[[ Given text, beginning ]]
Freelandia was a low-cost counter-culture airline company owned by founder Kenneth Moss that operated in 1973 and the beginning of 1974.  The company operated an aircraft that flew between various destinations, but in an attempt to avoid regulation by the Civil Aeronautics Board, the company did not call itself an airline.  Instead, it positioned itself as a travel club, with paid members who voted where the aircraft would fly.  It operated only one leased DC-8-21, but lower than expected sales caused the company to cease operations in 1974 after its aircraft was repossessed for non-payment.   After its demise, the company and its founder were charged with false advertising and fraudulent business practices by the State of California.
[[ Given text, end ]]
[[ Provided data, beginning ]]
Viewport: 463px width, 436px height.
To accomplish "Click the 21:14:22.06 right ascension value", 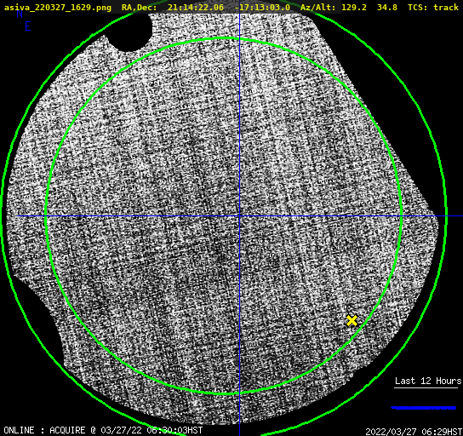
[[ Provided data, end ]]
Task instructions ::
A. According to the Freelandia passage, what aircraft did the company operate?
B. Summarize the Freelandia passage in two sentences.
C. Reproduce the stretch of the Freelandia passage from "Freelandia was a" through "State of California.".
The listing is separate material and unrelated to the Freelandia passage.

Activity answers ::
A. Freelandia operated only one leased DC-8-21.

B. Freelandia was a low-cost counter-culture airline company founded by Kenneth Moss that operated in 1973 and early 1974, calling itself a travel club whose paid members voted on destinations so it could avoid regulation by the Civil Aeronautics Board. Lower than expected sales led it to shut down in 1974 after its one leased DC-8-21 was repossessed for non-payment, and the State of California later charged the company and its founder with false advertising and fraudulent business practices.

C.
Freelandia was a low-cost counter-culture airline company owned by founder Kenneth Moss that operated in 1973 and the beginning of 1974.  The company operated an aircraft that flew between various destinations, but in an attempt to avoid regulation by the Civil Aeronautics Board, the company did not call itself an airline.  Instead, it positioned itself as a travel club, with paid members who voted where the aircraft would fly.  It operated only one leased DC-8-21, but lower than expected sales caused the company to cease operations in 1974 after its aircraft was repossessed for non-payment.   After its demise, the company and its founder were charged with false advertising and fraudulent business practices by the State of California.